To him I was a clumsy little thing, but he had obligations. And would fulfill them. What sort of favor my Mistress had granted him upon a time, I will never guess. It must have been something, though.

J'nala is a connoisseur of suffering, torment, both physical and mental. But rather the latter. He is a soul taker, and deriver of power. It was this that he was to teach me.

"Power," he told me, in that raspy voice I'd grown to hate over time. "It is not merely life. Power can come from many things. It can come from around us, though not in this place, and from other sources without. It can come from emotions, and experience."

I learned. I learned how to coax the last remnants of life force from a being, to revel in its flow. I learned to harness emotions of others, and draw them to me. I learned of my emotional foci, the sources I could use to replenish my own reserves if I needed to.

There was something there, within me, screaming the first time I had been taken to one of J'nala's dungeons to watch the Fiend work.
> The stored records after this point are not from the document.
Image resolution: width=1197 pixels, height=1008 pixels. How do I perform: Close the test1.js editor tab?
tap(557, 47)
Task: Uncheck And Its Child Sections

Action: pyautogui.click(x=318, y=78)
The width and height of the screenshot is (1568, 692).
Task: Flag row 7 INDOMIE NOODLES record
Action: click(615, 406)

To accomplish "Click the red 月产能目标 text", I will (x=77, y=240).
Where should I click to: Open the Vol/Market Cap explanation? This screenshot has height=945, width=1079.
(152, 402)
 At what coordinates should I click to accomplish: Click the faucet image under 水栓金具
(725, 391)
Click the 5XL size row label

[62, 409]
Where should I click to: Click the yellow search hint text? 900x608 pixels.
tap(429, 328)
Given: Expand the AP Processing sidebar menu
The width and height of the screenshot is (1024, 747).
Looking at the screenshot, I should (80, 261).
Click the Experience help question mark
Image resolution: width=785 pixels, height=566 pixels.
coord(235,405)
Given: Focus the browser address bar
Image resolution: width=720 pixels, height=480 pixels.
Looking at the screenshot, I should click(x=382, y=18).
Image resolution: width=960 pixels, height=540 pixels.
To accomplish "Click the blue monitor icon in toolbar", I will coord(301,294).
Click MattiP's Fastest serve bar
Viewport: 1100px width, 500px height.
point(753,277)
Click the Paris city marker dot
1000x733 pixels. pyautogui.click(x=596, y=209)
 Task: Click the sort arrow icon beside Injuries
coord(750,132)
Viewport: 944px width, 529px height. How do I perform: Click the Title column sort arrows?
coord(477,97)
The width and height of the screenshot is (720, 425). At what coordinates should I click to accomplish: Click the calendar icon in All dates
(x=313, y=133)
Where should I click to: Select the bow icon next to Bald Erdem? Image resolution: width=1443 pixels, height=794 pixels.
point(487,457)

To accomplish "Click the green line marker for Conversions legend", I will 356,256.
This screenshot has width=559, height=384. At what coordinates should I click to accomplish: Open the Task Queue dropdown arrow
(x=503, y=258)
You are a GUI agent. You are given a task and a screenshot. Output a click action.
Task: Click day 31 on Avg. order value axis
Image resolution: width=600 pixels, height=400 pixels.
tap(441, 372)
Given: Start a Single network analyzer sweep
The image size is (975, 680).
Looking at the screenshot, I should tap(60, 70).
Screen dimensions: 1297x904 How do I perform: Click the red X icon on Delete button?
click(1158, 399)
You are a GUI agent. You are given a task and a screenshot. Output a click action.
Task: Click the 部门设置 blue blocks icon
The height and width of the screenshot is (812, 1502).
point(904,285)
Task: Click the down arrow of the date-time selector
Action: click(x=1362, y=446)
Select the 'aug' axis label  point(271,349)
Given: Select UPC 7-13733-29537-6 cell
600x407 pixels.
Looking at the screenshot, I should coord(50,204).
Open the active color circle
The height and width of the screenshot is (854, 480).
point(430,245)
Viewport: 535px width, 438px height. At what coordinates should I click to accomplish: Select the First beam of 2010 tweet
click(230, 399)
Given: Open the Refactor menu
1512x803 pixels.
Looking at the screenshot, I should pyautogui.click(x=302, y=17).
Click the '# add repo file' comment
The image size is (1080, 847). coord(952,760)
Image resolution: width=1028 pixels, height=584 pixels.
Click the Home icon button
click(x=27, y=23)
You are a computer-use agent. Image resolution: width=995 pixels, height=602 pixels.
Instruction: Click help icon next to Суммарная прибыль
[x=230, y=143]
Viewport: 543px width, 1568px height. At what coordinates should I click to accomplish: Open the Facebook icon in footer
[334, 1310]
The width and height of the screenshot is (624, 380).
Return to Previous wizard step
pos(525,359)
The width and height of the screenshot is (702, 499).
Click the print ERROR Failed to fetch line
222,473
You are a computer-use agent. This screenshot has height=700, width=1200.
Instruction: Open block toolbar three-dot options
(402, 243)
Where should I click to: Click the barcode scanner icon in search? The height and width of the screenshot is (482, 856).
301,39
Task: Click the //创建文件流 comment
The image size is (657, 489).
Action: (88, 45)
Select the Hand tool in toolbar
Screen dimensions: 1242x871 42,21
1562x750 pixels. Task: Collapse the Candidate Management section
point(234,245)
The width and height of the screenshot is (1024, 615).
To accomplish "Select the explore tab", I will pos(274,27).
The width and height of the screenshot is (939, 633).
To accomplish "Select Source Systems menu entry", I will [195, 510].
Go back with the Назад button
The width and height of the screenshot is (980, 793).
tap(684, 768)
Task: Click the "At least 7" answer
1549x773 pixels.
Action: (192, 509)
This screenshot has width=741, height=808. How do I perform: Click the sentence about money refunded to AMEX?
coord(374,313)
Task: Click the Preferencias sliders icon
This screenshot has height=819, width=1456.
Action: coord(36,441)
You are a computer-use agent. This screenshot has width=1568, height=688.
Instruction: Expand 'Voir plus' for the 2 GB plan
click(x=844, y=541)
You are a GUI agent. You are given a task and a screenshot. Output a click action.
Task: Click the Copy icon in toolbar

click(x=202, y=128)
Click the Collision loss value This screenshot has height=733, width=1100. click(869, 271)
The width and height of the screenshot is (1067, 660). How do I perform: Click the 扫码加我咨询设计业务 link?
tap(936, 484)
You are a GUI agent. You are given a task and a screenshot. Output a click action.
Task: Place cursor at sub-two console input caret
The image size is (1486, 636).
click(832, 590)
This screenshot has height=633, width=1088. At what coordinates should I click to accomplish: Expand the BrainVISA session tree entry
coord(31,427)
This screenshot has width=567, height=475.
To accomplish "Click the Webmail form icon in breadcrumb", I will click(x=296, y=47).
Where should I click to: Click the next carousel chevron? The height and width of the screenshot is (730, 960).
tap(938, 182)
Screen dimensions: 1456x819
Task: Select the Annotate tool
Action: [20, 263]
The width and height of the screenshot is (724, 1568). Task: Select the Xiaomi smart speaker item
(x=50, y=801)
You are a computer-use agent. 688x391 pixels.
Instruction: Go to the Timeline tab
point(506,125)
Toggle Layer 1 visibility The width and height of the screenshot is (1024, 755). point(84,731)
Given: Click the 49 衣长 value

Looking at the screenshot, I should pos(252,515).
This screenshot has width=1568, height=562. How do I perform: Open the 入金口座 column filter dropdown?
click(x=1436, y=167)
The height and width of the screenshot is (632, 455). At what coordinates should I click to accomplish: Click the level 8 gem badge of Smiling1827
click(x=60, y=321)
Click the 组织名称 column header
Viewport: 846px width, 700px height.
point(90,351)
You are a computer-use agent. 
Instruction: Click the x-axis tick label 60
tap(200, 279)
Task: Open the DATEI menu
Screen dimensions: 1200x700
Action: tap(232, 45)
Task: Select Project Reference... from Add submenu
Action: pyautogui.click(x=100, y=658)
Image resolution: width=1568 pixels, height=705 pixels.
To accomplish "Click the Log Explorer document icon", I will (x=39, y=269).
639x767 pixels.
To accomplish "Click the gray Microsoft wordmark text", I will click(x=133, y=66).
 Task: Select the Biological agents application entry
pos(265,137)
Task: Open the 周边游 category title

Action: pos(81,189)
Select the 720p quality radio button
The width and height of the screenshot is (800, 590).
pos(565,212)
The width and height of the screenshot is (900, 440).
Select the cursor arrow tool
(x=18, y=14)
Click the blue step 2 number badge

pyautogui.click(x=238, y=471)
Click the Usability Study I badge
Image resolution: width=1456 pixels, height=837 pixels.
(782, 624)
And when he'd stepped away, as if to give me the floor, it went silent. I did my teacher's bidding.

Soon, it was I who was assisting him, watching his actions closely. And then it was he who watched as I first started on a soul before me.

Not a good soul, not one that was totally corrupt either. A stray one, captured somewhere in the world of man… I dove into it, my senses lighting the way as I rifled through its emotions. Its memories. Found the point that would be most beneficial, and locked some away. And slowly, ever so slowly, let them loose again.

Every single action, every single moment of self-loathing, everything that at the moment of memory before the block the soul had considered despicable was repeated unto it, again and again…

The power collectors filled, harvesting the soul's fears, regrets and sorrows, transforming them into pure energy.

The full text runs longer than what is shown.